── TEXT EXTRACT
We see smoke and we think fire. We see ice and we think cold. It is automatic. In some cases it can be a great filter. For example when we see a fire, we think hot and could cause damage. This is a good filter designed to keep us safe and free of harm.

On the other hand, I will use a very bad stereotype. Many people see a blond woman and immediately think she may be the typical “Dumb Blond”. This is not such a good filter. I have met many extremely intelligent blonds and many not so smart brunettes. This filter serves no good purpose. Both come from our past and are there because someone told us something or we experienced an event that made us believe it to be true.

Our input filters are in place to keep us safe but they also work to develop and support our biases. Consider all fire has the potential to burn and cause damage. We know this to be true and we have evidence to support such a belief. Consider all blonds are dumb. We know this not to be true but the bias and stereotype remains and the filter for both stays in place.

Now think of what life would be like if we didn’t have all of those filters. Intelligence alone will keep us safe. We will continue to avoid harmful things because we know this via intellectual reasoning, But if we could remove the rest…

Life Through the Eyes of a Child

Children have no filters. These are developed over time and education. They don’t realize that the stove is hot until they experience it. I mean they actually have to touch a hot stove and from there, they KNOW what hot means.

Imagine how they view the world… With no filters to stereotype things, events or people, everything is new and in question. A child approaches any thing, person or situation with curiosity and no internal filtering system. If a problem is presented, the child will find a way around or over. There is nothing too big for them to tackle. If food is on the counter a child will stack chairs, tables, toys, move furniture or use a broom handle, but they will attempt to get the food they see and want. No problem, I’ll get to it.

Sure it may not work perfectly the first attempt, but the child will press on undaunted until they succeed. With no filters they are fearless and full of the newness the world has to offer. What a great way to venture through life!

The Wonder of Life

As a child we have this great sense of adventure. We go from one thing to the next with as much excitement as we can muster. Play time is for learning a new skill and children relish in the activities presented to them. Imagination runs wild with thoughts of what can be done with an over-sized corrugated box. Forget the toys, let’s make a fort out of the box and play a game with it.
────
── PROVIDED MATERIAL
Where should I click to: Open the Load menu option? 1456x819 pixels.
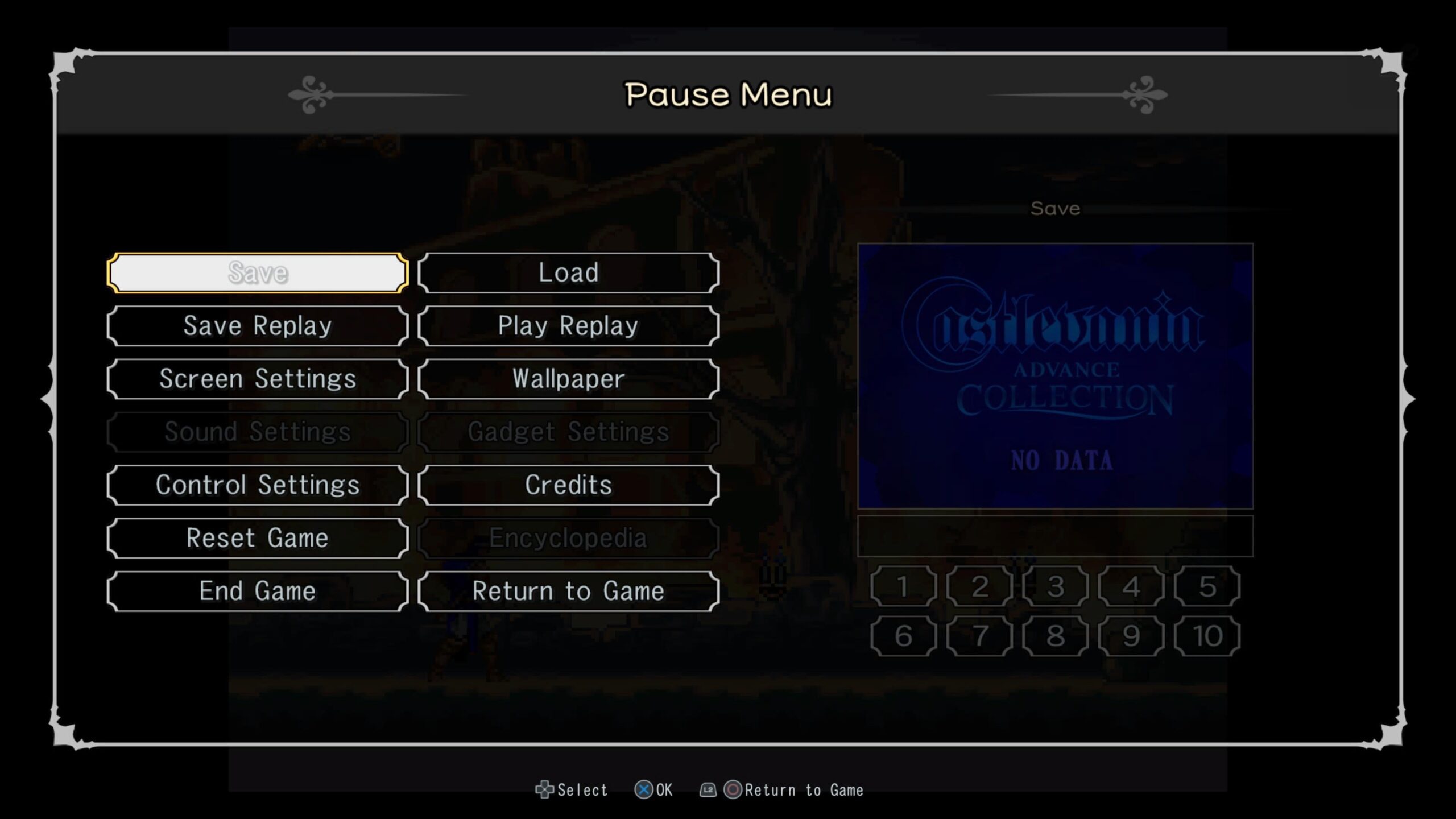coord(568,272)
────
▶ [COMPLETE THE FOLLOWING]
[A] According to the essay on mental filters, how does a child come to know that a stove is hot?
[B] Carry on the essay about mental filters and a child's view of life from its last sentence.

▶ [REPLIES]
[A] The child has to actually touch a hot stove, and from then on knows what hot means.

[B]
It is incredible to watch children play with the smallest and most meaningless items while having a great time. Without filters everything looks interesting.

We have this same potential as adults. Adults are given situations which we find to be curious, but the frequency in which they occur seem to be far less often. And the reason for this is our filters. We have chosen to block out the excitement of experience and move through life as efficiently as possible without wonder and curiosity.

Our adult filters provide us an expectation of what is about to happen or take place. We use this to tool to fill that childhood void with adult style meaning that shields us from the full wonder of what actually takes place in the world. Our filters wrap us in a cocoon insulating us from the present of the present. By that I mean we are given the gift of life each day, but by not being present to the world around us, we lose the value of the gift over and over again.

The Best Five Minutes of Your Life!

It is possible that the best five minutes of your life begin now. By forcing yourself to remove your internal filters, you too can get back to that childish view of life. Every experience can be new, exciting and fresh. Consider that you have no idea of what is about to happen and simply enjoy being wherever and with whom ever you may be. Strip away the filters and get back to seeing what happens next.

The old saying goes: No matter how big and tough you are, when a two year old hands you a toy cell phone, you say “hello!” And why not, the child wants to play the game of life. As adults we are too busy fighting from one issue to the next. The reality is, we are playing the game too. The difference is that we are annoyed by so much of what “happens” to us. Nothing really happens to us, it just happens. What we make it into, now that’s a different story.

I have been told, “I have some bad news for you”. The truth is, all you have is news, it is neither good nor bad. I challenge you to begin the next five minutes filter free. Listen to what is said, see what is really there if you expect nothing what you get may be quite a nice surprise!

Think of how conversation with your significant other could be without expectation. What would dialogue with your children be like if you were present and without pretense. Every thing we do in life can have that new and exciting feel if we can step back and remove filters and expectations. Every five minutes has the potential to be the best five minutes of your life!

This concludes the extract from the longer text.